It's been great to rely on a standard function, than any of the libraries to make http requests.
Tho it has been a while since I checked TC39 status on fetch
WHATWG handles Fetch and their spec was updated seven days ago.
Well, duh. It was a lower level API, offering more control.
Fetch isn't much better. Half-arsed at best, and also needs a higher level wrapper to achieve the same terseness as popular AJAX utility libs.
let response = await fetch('http://www.example.com');
let json = await response.json();
Sending e.g. a JSON POST request requires you to specify the content type and to manually stingify the payload.
It's better than XMLHttpRequest but not as terse as the tons of helper libraries that we used (instead of XMLHttpRequest) anyway...
Philippe, if you're reading this, thank you. I'm really excited about d3-geo-polygon and I know a lot of others in the community are too.
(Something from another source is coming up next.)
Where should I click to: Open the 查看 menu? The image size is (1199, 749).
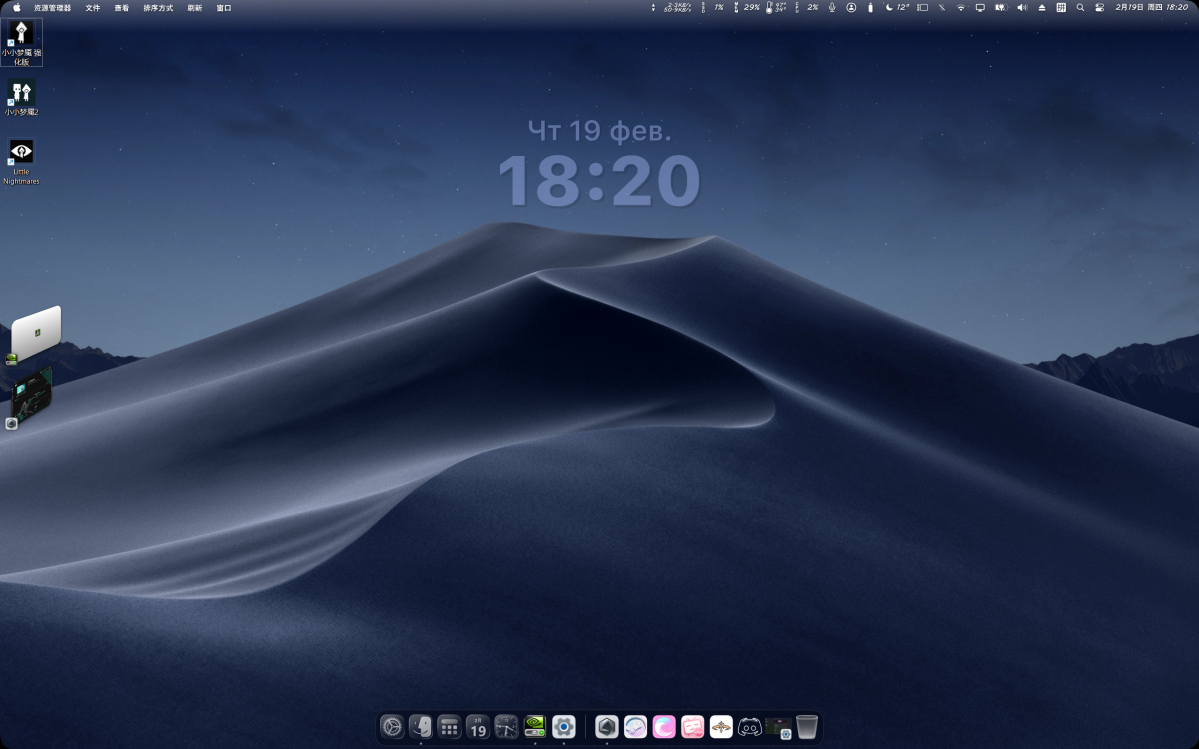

Additionally, this project is a generalization of a feature that already existed in D3 (clipping spherical polygons to map boundaries -- previously you could only do this if the boundary in question was the antimeridian or a small circle centered at the origin). That generalization will make it easier to use some more common map projections that were already supported in d3-geo-projection like as Goode's interrupted homolosine and Mollweide projections. These are useful projections for showing things like population density where you care about preventing distortion in the landmasses but don't care about the oceans. While these projections were possible before, they required the use of SVG clip-paths and other tricks to prevent drawing outside the map bounds. In theory they could now be simplified using the polygon clipping implemented in d3-geo-polygon.
However, last time I checked (~mid 2017), most of these hadn't migrated to D3 v4, so I'm not sure how fast v5 adoption will be. Maybe some will skip v4 altogether and go directly to v5?
At this point, I'm not sure which wrapper to use, because I don't want to get stuck with v3.
I loved using D3 directly and found it amazing.
I was planning to do something horrible and then remembered d3 from a post years ago, day of futzing around with examples and it does it cleanly in less than 300 lines of code.
Genuinely impressive API as well.
Thinking that promises are callbacks because .then() takes a function suggests misunderstanding.
To understand the problems the community is trying to avoid, one only needs to go back to 2015-2016, when Angular 2 was released. At the time, AngularJS (aka Angular 1) was extremely hot; it had in record time become THE framework for any front-end developer to learn, and it looked set to dominate the landscape for years. And then, Angular 2 came out and it had a TON of changes. The learning curve of some elements of Angular 2 was very high for the average developer (TypeScript, reactive programming). And worst of all, the "migration path" from AngularJS to Angular 2 essentially amounted to a rewrite of your front-end application. Most never bothered updating their app, and most devs moved away from Angular, especially when React was released. All of that AngularJS experience that we accumulated became "outdated" in the span of about a year.
React was first released in 2013, whereas Angular (2) was first released in 2016. React was already a very popular and rapidly growing framework by that point, so the idea that people adopted it simply because of Angular 2 is clearly false.
And while the migration process from Angular 1 to 2 was painful, it's simply untrue to say that nobody bothered, or that every AngularJS developer moved away. If you look at a source like https://hotframeworks.com/, which sources framework popularity data from GitHub and Stack Overflow, you can see that Angular has achieved a significant amount of adoption, and there are plenty of examples of people migrating successfully from 1 to 2+.
There are backwards incompatible changes, so it has to be a major bump.
I don't recall responding to a comment that mentioned using deprecation warnings instead. :/
Why would they do that? To have extra work and to have to carry deprecated garbage and compatibility ports for a few releases more, instead of making a clean new version?
Those that need compatibility can stick with 4 until they're ready.
In fact, they suggest the opposite: "Before you completely remove the functionality in a new major release there should be at least one minor release that contains the deprecation so that users can smoothly transition to the new API."
Thank the lord!
I would start with his General Update Pattern (the link below goes through 1-3), which is key to understanding D3 as binding data to SVG elements (hence the name Data-Driven Documents) and animating any transitions.
General Update Pattern: https://bl.ocks.org/mbostock/3808218
Also the documentation is great, so check out the intro here:
btw, if you're using D3 purely for charting, expect a lot of work to get something that looks decent. There charting libraries that have taken care of the styling and add functions on top of D3 to make your life easier.